Cover and cook for 45 minutes to 1 hour or until the chicken's internal temperature reaches 165F – use a meat thermometer to check. Rotate the chicken as needed to obtain even coloring.
The chicken skin got a bit blackened in a few areas but otherwise it was beautifully cooked. And it tasted fantastic!
To go with the chicken I searched the barbecue book for other ideas – and although it isn't a low carb recipe book, so many ideas are suitable or just need minimal changes. I decided to try the creamed spinach because it also included celeriac (celery root) which I love and rarely remember to cook. Oh, and it included bacon!
You can find my low carb version of this recipe here!
Update – I also adapted the Grilled Caesar-Marinated Chicken Thighs recipe from the book – SO good!
- 1 (4 oz) stick butter, softened
- 2 tbs chopped fresh oregano leaves
- zest from one lemon
- salt and black pepper
- 4 lb whole fresh chicken, backbone removed
- Preheat the grill to medium-high (400 degrees F) and lightly oil the grates.
- Make the herb butter by combining softened butter with the oregano, zest, salt and pepper.
- Separate the skin from the breast meat of the chicken by gently sliding your fingers between the two.
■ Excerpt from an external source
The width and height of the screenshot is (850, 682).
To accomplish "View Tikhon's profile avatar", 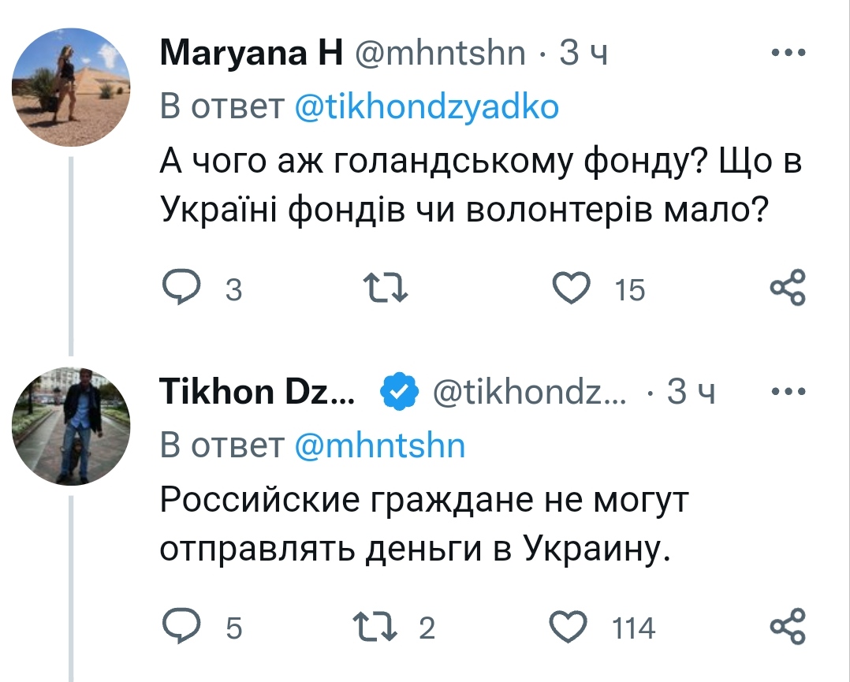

Fill this area with half of the butter, then spread the rest over the skin on the outside.
- Place the chicken over indirect heat (eg the burners directly below the chicken should be turned off, while the outer burners surrounding it should remain on.
- Cover and cook for 45 minutes to 1 hour or until the chicken's internal temperature reaches 165F - use a meat thermometer to check. Rotate the chicken as needed to obtain even coloring.
- Let rest for 10 minutes before carving.
See link in main post for a tutorial on how to remove the backbone of the chicken.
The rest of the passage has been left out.